Geico grabs your attention by bragging “You can’t skip this ad because it’s already over!” They know you don’t want an ad to begin with. So just skip it … courtesy of them!

Geico, and other top brands like Honda are filming ads with a new POV: the whole concept of an ad is perhaps too aggressive and silly — and they’re willing to play along.

This rather transparent approach says “hey, we know that you know that all we really want is your attention so let’s just be honest about what’s happening here, make you laugh, and maybe you’ll like us a little more long term.”

Sometimes humility goes a long way and you might take interest in the brand. And sometimes they just entertain you for 6 seconds and you move on with your life.

It could go either way.

3. We’re in on the joke!

Millennials are over ads? Let’s just disguise them as something else altogether!

Netflix was caught trolling themselves in order to promote a new comedy lineup.

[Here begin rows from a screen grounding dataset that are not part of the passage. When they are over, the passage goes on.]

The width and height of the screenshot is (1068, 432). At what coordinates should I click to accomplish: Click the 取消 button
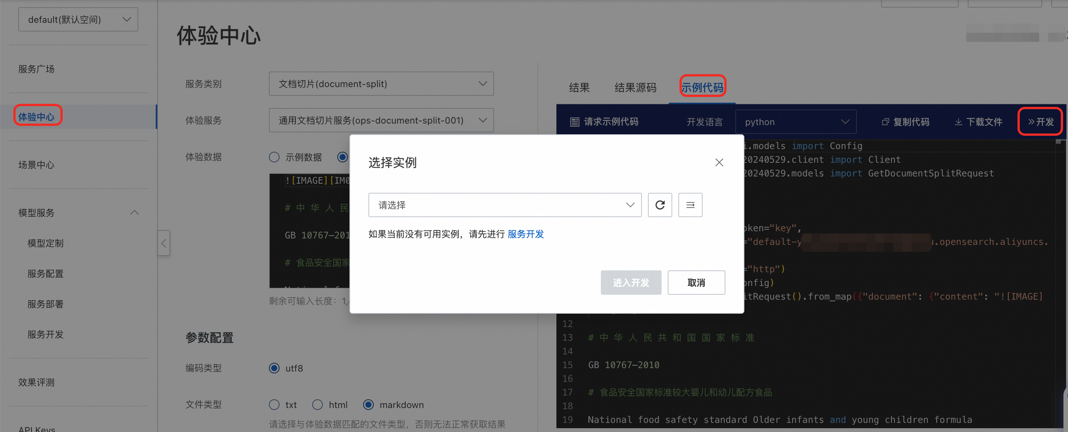tap(696, 283)
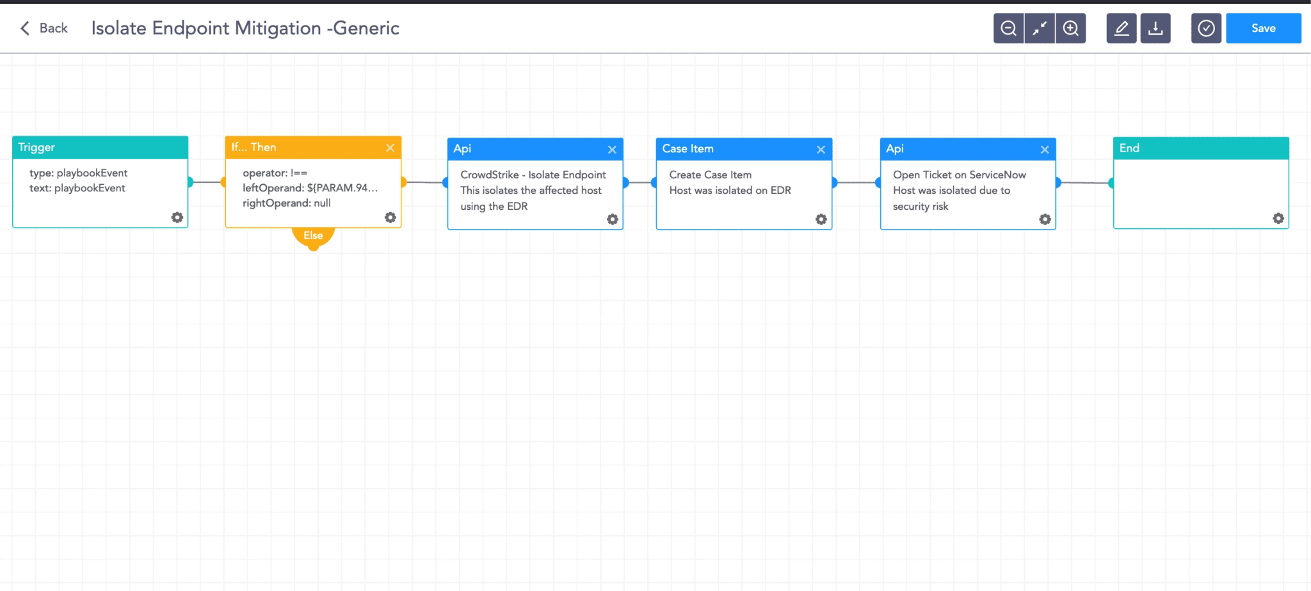Screen dimensions: 1311x591
Task: Remove the If Then node
Action: tap(390, 148)
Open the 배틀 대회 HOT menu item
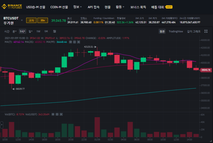This screenshot has width=213, height=143. [x=162, y=7]
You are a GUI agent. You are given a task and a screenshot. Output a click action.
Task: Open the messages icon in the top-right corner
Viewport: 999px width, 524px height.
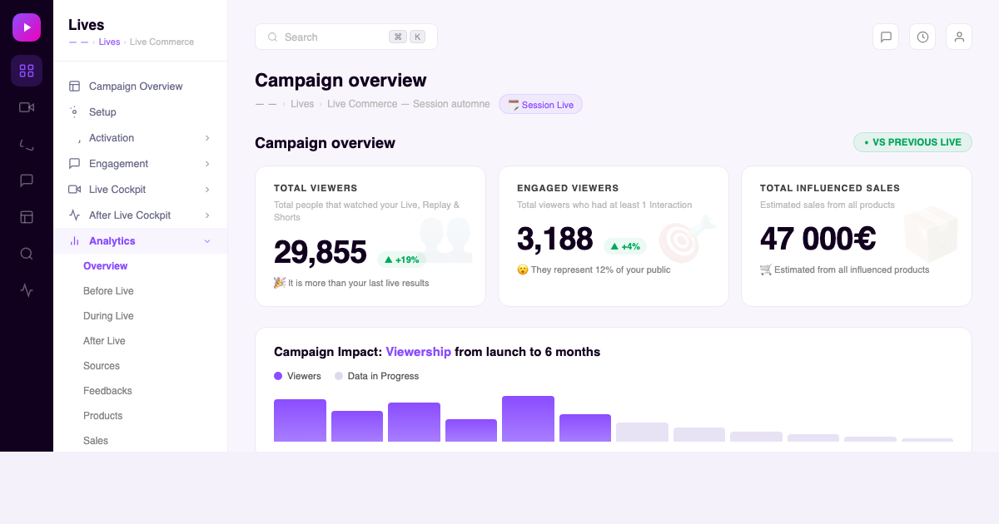coord(886,37)
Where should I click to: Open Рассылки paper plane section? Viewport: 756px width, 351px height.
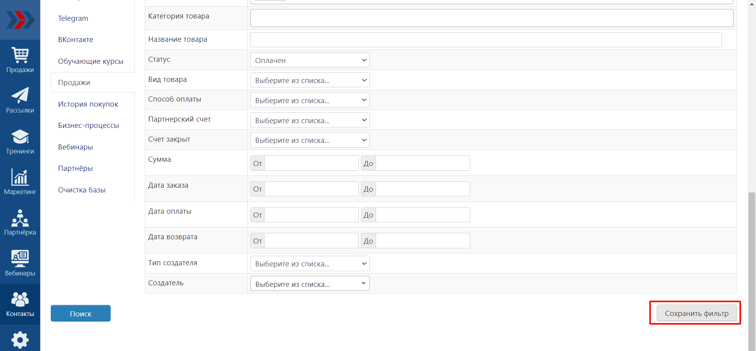pyautogui.click(x=20, y=100)
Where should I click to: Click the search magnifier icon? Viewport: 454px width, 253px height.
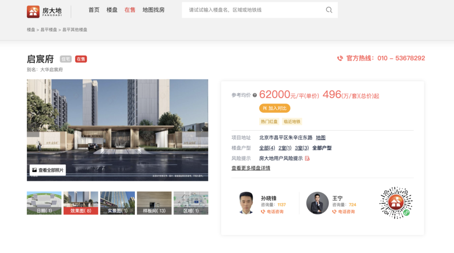329,10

To promote their new big comedy lineup Netflix disguised billboards throughout LA as rude Netflix insults. Jerry Seinfeld, Dave Chapelle, Chris Rock, Amy Schumer and Adam Sandler all have multi-million dollar deals on Netflix.

By making themselves the butt of a joke, Netflix got lots of blank stares, but also got lots of people talking — and created a PR firestorm in the process.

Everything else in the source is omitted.